**Exercise materials**
--- BEGIN ---

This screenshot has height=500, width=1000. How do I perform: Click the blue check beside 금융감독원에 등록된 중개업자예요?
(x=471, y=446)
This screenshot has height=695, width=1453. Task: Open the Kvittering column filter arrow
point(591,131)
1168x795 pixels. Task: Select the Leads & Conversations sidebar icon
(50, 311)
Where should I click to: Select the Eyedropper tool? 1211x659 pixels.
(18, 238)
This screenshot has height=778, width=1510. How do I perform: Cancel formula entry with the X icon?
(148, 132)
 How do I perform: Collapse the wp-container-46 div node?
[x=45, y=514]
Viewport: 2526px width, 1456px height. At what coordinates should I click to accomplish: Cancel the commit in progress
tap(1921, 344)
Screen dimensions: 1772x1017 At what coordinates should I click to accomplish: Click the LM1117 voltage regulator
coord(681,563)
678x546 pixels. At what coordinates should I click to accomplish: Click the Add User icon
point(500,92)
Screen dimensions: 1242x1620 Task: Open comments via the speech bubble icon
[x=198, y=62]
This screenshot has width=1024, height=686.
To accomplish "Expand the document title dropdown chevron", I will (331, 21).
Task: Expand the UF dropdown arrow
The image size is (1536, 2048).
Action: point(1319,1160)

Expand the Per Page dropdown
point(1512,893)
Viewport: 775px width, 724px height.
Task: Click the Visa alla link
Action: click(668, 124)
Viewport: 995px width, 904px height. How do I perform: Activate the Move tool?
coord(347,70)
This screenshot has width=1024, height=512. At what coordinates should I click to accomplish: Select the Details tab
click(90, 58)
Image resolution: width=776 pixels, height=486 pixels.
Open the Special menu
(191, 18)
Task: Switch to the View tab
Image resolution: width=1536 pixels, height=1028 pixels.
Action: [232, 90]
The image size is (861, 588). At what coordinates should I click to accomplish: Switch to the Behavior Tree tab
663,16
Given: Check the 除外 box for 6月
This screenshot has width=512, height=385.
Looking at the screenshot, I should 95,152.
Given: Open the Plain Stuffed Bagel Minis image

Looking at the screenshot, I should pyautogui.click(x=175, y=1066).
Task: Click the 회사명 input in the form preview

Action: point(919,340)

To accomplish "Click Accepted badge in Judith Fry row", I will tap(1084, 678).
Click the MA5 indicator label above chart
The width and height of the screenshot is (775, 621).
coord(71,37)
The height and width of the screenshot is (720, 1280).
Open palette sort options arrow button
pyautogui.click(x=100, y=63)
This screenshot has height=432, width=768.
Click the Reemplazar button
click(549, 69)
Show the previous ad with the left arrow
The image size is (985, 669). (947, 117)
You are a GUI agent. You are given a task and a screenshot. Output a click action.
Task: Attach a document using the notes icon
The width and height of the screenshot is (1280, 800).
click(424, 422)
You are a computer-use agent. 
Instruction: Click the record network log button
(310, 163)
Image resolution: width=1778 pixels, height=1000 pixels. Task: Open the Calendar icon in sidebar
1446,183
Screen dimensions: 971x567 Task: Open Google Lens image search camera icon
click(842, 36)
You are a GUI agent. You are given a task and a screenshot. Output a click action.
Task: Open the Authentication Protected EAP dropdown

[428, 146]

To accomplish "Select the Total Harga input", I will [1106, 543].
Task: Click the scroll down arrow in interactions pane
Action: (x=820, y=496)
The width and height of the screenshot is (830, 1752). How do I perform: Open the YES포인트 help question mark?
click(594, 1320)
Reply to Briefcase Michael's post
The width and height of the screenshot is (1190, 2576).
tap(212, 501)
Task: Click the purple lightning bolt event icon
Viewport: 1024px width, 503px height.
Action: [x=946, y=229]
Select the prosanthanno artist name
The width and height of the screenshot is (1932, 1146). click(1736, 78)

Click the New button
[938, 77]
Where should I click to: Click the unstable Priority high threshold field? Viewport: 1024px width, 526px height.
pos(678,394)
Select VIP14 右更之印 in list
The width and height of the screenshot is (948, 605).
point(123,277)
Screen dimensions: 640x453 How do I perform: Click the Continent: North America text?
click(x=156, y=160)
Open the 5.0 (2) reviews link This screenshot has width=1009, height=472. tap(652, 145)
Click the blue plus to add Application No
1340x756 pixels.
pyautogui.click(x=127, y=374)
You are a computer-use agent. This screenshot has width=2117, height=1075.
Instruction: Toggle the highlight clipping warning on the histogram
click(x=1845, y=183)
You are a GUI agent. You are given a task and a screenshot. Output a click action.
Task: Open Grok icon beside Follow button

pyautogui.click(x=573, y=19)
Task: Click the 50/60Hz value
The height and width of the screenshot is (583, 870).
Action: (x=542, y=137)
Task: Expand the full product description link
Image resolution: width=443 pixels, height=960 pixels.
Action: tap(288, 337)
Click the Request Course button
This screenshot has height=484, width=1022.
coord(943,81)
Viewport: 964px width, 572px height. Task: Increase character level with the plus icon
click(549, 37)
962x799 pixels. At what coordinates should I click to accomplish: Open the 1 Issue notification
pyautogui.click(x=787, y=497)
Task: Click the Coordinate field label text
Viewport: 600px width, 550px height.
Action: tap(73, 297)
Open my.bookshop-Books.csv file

--- END ---

**Directions for this task**
Can you rewrite all of the entries above with "How do I perform" replaced by "How can I do" and everything else left the same?

**Solution for this exercise**
This screenshot has height=500, width=1000. How can I do: Click the blue check beside 금융감독원에 등록된 중개업자예요?
(x=471, y=446)
This screenshot has height=695, width=1453. Task: Open the Kvittering column filter arrow
point(591,131)
1168x795 pixels. Task: Select the Leads & Conversations sidebar icon
(50, 311)
Where should I click to: Select the Eyedropper tool? 1211x659 pixels.
(18, 238)
This screenshot has height=778, width=1510. How can I do: Cancel formula entry with the X icon?
(148, 132)
 How can I do: Collapse the wp-container-46 div node?
[x=45, y=514]
Viewport: 2526px width, 1456px height. At what coordinates should I click to accomplish: Cancel the commit in progress
tap(1921, 344)
Screen dimensions: 1772x1017 At what coordinates should I click to accomplish: Click the LM1117 voltage regulator
coord(681,563)
678x546 pixels. At what coordinates should I click to accomplish: Click the Add User icon
point(500,92)
Screen dimensions: 1242x1620 Task: Open comments via the speech bubble icon
[x=198, y=62]
This screenshot has width=1024, height=686.
To accomplish "Expand the document title dropdown chevron", I will (331, 21).
Task: Expand the UF dropdown arrow
The image size is (1536, 2048).
Action: point(1319,1160)

Expand the Per Page dropdown
point(1512,893)
Viewport: 775px width, 724px height.
Task: Click the Visa alla link
Action: click(668, 124)
Viewport: 995px width, 904px height. How can I do: Activate the Move tool?
coord(347,70)
This screenshot has width=1024, height=512. At what coordinates should I click to accomplish: Select the Details tab
click(90, 58)
Image resolution: width=776 pixels, height=486 pixels.
Open the Special menu
(191, 18)
Task: Switch to the View tab
Image resolution: width=1536 pixels, height=1028 pixels.
Action: [232, 90]
The image size is (861, 588). At what coordinates should I click to accomplish: Switch to the Behavior Tree tab
663,16
Given: Check the 除外 box for 6月
This screenshot has width=512, height=385.
Looking at the screenshot, I should 95,152.
Given: Open the Plain Stuffed Bagel Minis image

Looking at the screenshot, I should pyautogui.click(x=175, y=1066).
Task: Click the 회사명 input in the form preview

Action: point(919,340)

To accomplish "Click Accepted badge in Judith Fry row", I will tap(1084, 678).
Click the MA5 indicator label above chart
The width and height of the screenshot is (775, 621).
coord(71,37)
The height and width of the screenshot is (720, 1280).
Open palette sort options arrow button
pyautogui.click(x=100, y=63)
This screenshot has height=432, width=768.
Click the Reemplazar button
click(549, 69)
Show the previous ad with the left arrow
The image size is (985, 669). (947, 117)
You are a GUI agent. You are given a task and a screenshot. Output a click action.
Task: Attach a document using the notes icon
The width and height of the screenshot is (1280, 800).
click(424, 422)
You are a computer-use agent. 
Instruction: Click the record network log button
(310, 163)
Image resolution: width=1778 pixels, height=1000 pixels. Task: Open the Calendar icon in sidebar
1446,183
Screen dimensions: 971x567 Task: Open Google Lens image search camera icon
click(842, 36)
You are a GUI agent. You are given a task and a screenshot. Output a click action.
Task: Open the Authentication Protected EAP dropdown

[428, 146]

To accomplish "Select the Total Harga input", I will [1106, 543].
Task: Click the scroll down arrow in interactions pane
Action: (x=820, y=496)
The width and height of the screenshot is (830, 1752). How can I do: Open the YES포인트 help question mark?
click(594, 1320)
Reply to Briefcase Michael's post
The width and height of the screenshot is (1190, 2576).
tap(212, 501)
Task: Click the purple lightning bolt event icon
Viewport: 1024px width, 503px height.
Action: [x=946, y=229]
Select the prosanthanno artist name
The width and height of the screenshot is (1932, 1146). click(1736, 78)

Click the New button
[938, 77]
Where should I click to: Click the unstable Priority high threshold field? Viewport: 1024px width, 526px height.
pos(678,394)
Select VIP14 右更之印 in list
The width and height of the screenshot is (948, 605).
point(123,277)
Screen dimensions: 640x453 How can I do: Click the Continent: North America text?
click(x=156, y=160)
Open the 5.0 (2) reviews link This screenshot has width=1009, height=472. tap(652, 145)
Click the blue plus to add Application No
1340x756 pixels.
pyautogui.click(x=127, y=374)
You are a computer-use agent. This screenshot has width=2117, height=1075.
Instruction: Toggle the highlight clipping warning on the histogram
click(x=1845, y=183)
You are a GUI agent. You are given a task and a screenshot. Output a click action.
Task: Open Grok icon beside Follow button

pyautogui.click(x=573, y=19)
Task: Click the 50/60Hz value
The height and width of the screenshot is (583, 870).
Action: (x=542, y=137)
Task: Expand the full product description link
Image resolution: width=443 pixels, height=960 pixels.
Action: tap(288, 337)
Click the Request Course button
This screenshot has height=484, width=1022.
coord(943,81)
Viewport: 964px width, 572px height. Task: Increase character level with the plus icon
click(549, 37)
962x799 pixels. At what coordinates should I click to accomplish: Open the 1 Issue notification
pyautogui.click(x=787, y=497)
Task: Click the Coordinate field label text
Viewport: 600px width, 550px height.
Action: tap(73, 297)
Open my.bookshop-Books.csv file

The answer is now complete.